- [Problem description]: Locate every line in the entries below that contains the word "icon" and copy each of those lines in full.

- [Extracted entries]:
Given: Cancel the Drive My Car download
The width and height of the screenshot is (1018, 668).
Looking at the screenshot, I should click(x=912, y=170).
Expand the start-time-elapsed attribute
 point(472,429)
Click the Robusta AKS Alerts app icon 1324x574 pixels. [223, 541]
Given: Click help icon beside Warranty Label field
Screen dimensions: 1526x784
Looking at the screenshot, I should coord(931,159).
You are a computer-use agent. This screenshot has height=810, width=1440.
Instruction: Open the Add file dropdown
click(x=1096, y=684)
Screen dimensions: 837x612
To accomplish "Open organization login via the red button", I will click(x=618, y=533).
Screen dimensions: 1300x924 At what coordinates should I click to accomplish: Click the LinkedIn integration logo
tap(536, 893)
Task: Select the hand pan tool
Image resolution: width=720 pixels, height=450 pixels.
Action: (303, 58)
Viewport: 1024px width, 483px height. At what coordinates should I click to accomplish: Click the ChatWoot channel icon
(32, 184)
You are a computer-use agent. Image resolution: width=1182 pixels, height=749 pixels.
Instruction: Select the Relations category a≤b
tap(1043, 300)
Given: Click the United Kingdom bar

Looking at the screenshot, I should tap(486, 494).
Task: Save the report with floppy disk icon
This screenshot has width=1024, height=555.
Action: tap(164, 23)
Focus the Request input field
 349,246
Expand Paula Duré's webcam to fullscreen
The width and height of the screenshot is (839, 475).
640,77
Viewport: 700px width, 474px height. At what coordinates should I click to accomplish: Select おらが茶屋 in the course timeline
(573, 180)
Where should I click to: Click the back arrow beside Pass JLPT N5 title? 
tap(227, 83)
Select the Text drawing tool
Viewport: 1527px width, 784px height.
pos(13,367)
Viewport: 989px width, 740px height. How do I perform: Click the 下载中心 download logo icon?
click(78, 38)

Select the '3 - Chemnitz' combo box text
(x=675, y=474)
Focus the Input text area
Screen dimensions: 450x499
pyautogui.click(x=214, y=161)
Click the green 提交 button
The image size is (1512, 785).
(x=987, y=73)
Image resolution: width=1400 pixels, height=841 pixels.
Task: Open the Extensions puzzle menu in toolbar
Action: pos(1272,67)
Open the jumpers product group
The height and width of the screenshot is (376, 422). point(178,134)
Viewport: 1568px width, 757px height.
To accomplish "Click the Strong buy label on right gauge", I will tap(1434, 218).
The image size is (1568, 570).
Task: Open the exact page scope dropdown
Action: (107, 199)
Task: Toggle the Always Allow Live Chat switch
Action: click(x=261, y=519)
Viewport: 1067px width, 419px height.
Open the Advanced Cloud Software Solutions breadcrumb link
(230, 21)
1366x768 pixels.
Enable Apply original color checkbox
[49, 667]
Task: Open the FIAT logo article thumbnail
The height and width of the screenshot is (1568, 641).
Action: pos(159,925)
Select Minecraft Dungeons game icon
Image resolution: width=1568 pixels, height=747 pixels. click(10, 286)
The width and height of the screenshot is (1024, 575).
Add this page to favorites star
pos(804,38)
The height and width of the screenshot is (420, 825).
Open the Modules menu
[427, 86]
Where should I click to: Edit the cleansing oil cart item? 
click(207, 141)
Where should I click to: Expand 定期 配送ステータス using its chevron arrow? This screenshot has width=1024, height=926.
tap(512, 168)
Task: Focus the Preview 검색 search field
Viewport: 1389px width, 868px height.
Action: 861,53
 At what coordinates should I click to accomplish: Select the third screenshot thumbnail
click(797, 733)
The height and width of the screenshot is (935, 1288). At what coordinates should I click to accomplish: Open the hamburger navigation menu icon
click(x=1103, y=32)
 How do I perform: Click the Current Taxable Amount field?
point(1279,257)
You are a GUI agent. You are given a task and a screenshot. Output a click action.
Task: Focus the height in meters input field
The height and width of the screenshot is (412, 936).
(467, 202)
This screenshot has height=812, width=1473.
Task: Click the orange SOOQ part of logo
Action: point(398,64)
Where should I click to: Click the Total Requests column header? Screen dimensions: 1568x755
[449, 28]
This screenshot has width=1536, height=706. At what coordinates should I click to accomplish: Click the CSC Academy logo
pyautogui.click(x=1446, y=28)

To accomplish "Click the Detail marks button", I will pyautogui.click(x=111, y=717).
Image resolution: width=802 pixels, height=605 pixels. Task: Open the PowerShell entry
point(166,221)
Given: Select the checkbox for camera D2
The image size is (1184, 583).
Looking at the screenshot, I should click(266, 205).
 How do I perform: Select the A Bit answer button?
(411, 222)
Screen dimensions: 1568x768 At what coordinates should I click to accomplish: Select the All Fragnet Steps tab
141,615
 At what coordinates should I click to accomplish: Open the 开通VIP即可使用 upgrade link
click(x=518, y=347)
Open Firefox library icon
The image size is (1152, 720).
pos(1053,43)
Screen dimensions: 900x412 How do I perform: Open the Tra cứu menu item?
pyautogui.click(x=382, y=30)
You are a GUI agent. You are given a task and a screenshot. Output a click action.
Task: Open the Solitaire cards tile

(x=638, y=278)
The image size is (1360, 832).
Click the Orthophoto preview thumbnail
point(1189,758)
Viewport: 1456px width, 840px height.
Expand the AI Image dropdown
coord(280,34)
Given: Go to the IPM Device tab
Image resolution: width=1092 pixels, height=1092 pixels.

- [Complete response]:
Click the Robusta AKS Alerts app icon 1324x574 pixels. [223, 541]
Given: Click help icon beside Warranty Label field
Viewport: 1024px width, 483px height. At what coordinates should I click to accomplish: Click the ChatWoot channel icon
Task: Save the report with floppy disk icon
Viewport: 989px width, 740px height. How do I perform: Click the 下载中心 download logo icon?
Select Minecraft Dungeons game icon
The height and width of the screenshot is (935, 1288). At what coordinates should I click to accomplish: Open the hamburger navigation menu icon
Open Firefox library icon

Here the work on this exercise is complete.